To develop non-invasive cytochemical diagnostic technique and monitoring of compensation of diabetes mellitus type 2

Rudolf Yuy Tsun-Shu, Alma Mansharipova & Sholpan Mulkibayeva


Kazakh National Medical University, Almaty, Kazakhstan.


Aim: To develop non-invasive cytochemical diagnostic technique and monitoring of compensation of diabetes mellitus type 2.
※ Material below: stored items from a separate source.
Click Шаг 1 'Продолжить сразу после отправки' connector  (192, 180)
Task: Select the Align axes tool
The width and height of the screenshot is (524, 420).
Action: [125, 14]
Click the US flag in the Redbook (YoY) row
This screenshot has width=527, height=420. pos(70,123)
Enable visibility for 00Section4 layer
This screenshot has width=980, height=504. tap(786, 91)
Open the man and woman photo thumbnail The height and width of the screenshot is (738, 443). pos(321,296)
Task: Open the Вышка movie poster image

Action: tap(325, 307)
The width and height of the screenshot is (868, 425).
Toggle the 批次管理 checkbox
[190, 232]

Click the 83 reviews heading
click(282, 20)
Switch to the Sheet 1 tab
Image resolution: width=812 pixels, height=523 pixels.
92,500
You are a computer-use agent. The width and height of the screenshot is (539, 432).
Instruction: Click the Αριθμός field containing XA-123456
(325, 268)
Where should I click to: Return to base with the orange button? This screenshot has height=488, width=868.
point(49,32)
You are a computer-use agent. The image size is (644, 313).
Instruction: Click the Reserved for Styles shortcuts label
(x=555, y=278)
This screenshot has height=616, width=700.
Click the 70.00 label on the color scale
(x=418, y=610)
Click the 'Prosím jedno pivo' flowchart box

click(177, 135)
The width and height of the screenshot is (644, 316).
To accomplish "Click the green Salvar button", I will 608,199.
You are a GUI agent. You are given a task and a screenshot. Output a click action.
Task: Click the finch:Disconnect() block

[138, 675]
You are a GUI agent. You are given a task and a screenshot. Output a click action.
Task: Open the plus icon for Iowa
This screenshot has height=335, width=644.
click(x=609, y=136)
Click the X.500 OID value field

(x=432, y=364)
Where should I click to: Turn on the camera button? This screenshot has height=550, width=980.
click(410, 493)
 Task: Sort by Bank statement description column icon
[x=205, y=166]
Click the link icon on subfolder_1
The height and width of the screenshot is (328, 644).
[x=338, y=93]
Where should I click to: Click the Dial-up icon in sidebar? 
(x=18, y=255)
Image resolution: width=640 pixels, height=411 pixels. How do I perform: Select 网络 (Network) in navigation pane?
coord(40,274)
Materials and methods: Material for cytological and cytochemical analyses was oral swab cheek in 22 healthy people and 33 sick ones with type 2 diabetes mellitus at sub compensation stage. The group under study was homogenous in age (45–65 years), sex (men) and biorhythmic type. Experiments were performed on human subjects and local Ethical Committee approval was obtained. Oral swabs were fixed in spirit–acetone and were McManus dyed. For glycogen identification in mucous cells computer morphodencytometria was used. Moreover, blood glucose level was determined. For mathematical data processing correlation analysis and Student’s criteria were used. The research results reveal dramatically reduced glycogen optical density in mucous cells in the patients on the second day in hospital. In type 1 transient cells it reaches 0.081±0.66 vs 0.32±0.008 units in norm (P<0.01), in type 2 transient cells it reduses to 0.073±0.004 vs 0.2±0.007 units in norm (P<0.01) and in surface cells density reduces to 0.054±0.007 vs 0.011±0.006 units in norm (P<0.05). Glycogen optical density in mucous cells significantly increases on the 6 and 12 days of treatment by drugs of metformin and sulfanilureal groups (P<0.01), but does not reach the norm. Strong correlative connections are revealed between glycogen concentration in buccal epithelial cells, blood glucose level and authentic changes of differentiation and cornification indexes of oral swab epithelial cells.

Conclusion: In this way, suggested noninvasive histochemical method allows to diagnose and monitor the compensation level of metabolic processes in the type 2 diabetes mellitus and reduce the period of its control and risk of its complication development.